Frequently asked questions
- What is a collar on IJH?
- A collar on IJH is the collar strategy applied to IJH (etf). The strategy is structurally neutral (protective): A collar pairs long stock with a protective out-of-the-money put financed by a short out-of-the-money call, capping both tails of the position around the current spot. With IJH etf trading near $77.13, the strikes shown on this page are snapped to the nearest listed IJH chain strike and the premiums come straight from the end-of-day bid/ask midpoint.

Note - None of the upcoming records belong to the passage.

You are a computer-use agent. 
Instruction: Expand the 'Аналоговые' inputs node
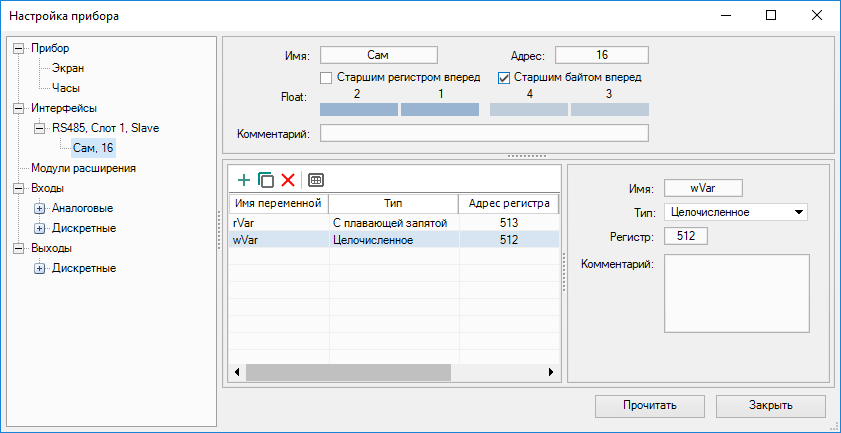point(40,208)
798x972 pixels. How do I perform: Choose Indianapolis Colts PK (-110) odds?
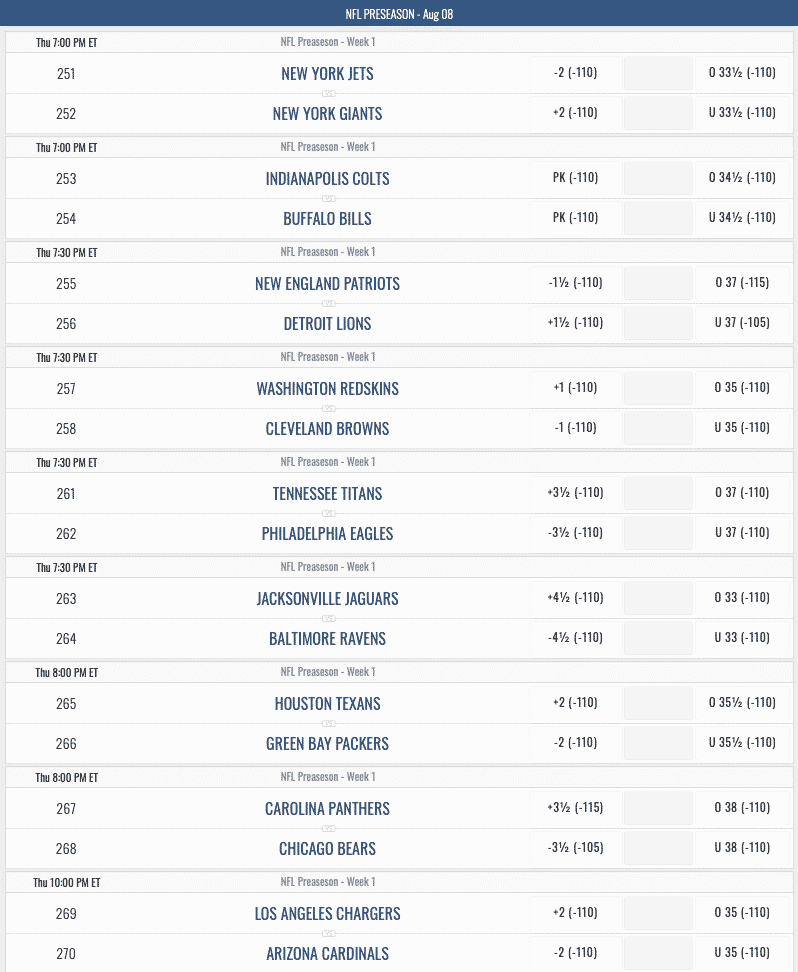tap(575, 178)
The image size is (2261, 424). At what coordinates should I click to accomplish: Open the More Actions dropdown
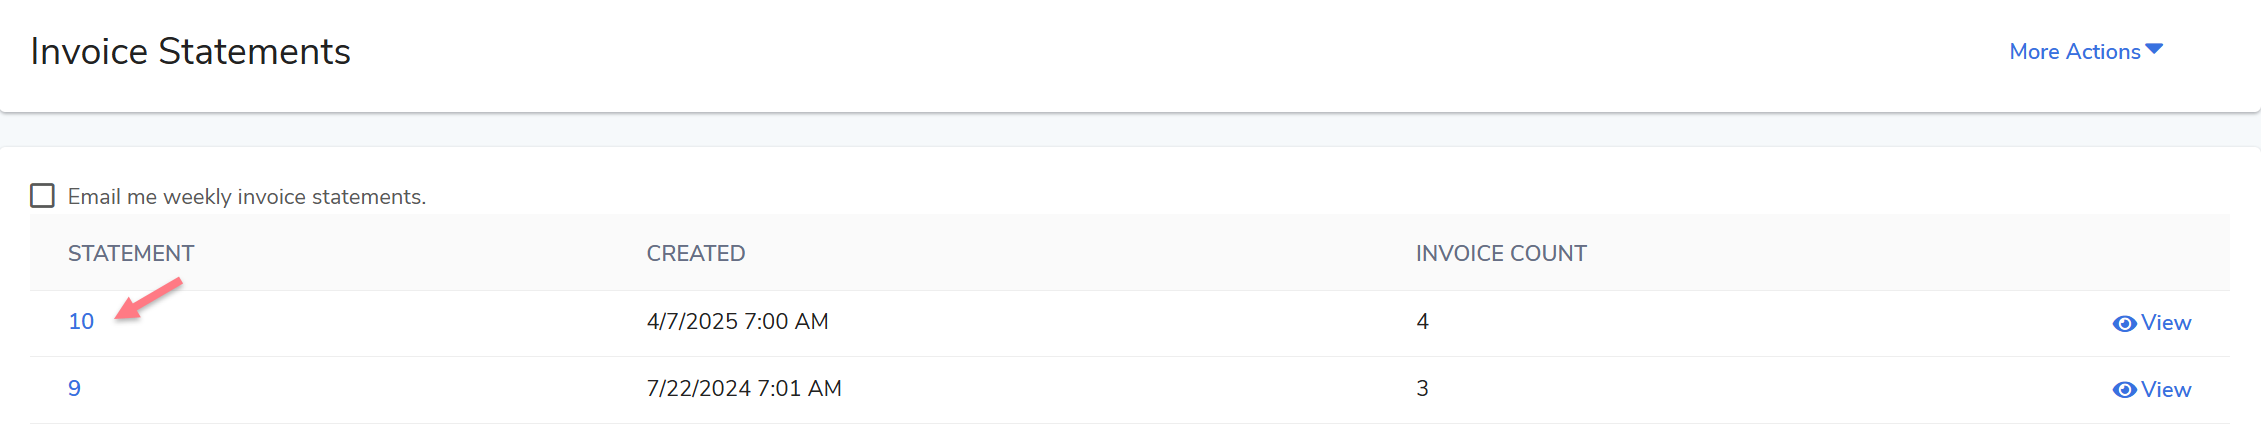2075,52
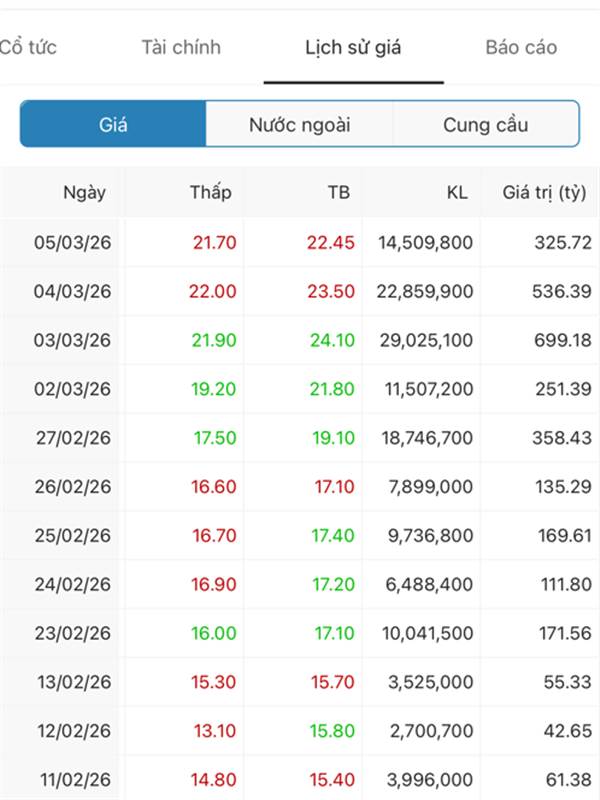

- How are IJH collar max profit and max loss calculated?
- Max profit roughly equals short-call strike minus cost basis plus net premium; max loss roughly equals cost basis minus long-put strike minus net premium. Breakeven shifts by the net premium. For the IJH collar priced from the end-of-day chain at a 30-day expiry (ATM IV 18.60%), the computed maximum profit is $377.00 per contract and the computed maximum loss is -$423.00 per contract. Live intraday quotes will differ as the chain moves through the trading session.
- What is the breakeven for a IJH collar?
- The breakeven for the IJH collar priced on this page is roughly $77.23 at expiration, derived from end-of-day chain premiums. Breakeven is the underlying price at which the strategy's P&L crosses zero ignoring transaction costs and assignment risk. The current IJH market-implied 1-standard-deviation expected move is approximately 5.33%; if the move sits well outside the breakeven distance, the structure's risk-reward becomes correspondingly tighter.
- When should you consider a collar on IJH?
- Collars on IJH hedge an existing long IJH etf position; the long put sets a floor while the short call finances it, often run as a near-zero-cost hedge during expected volatility windows.
- How does current IJH implied volatility affect this collar?
- IJH ATM IV is at 18.60% with IV rank near 34.43%, which is mid-range against its 1-year history. Strategy selection depends more on directional thesis and expected move than on a strong IV signal.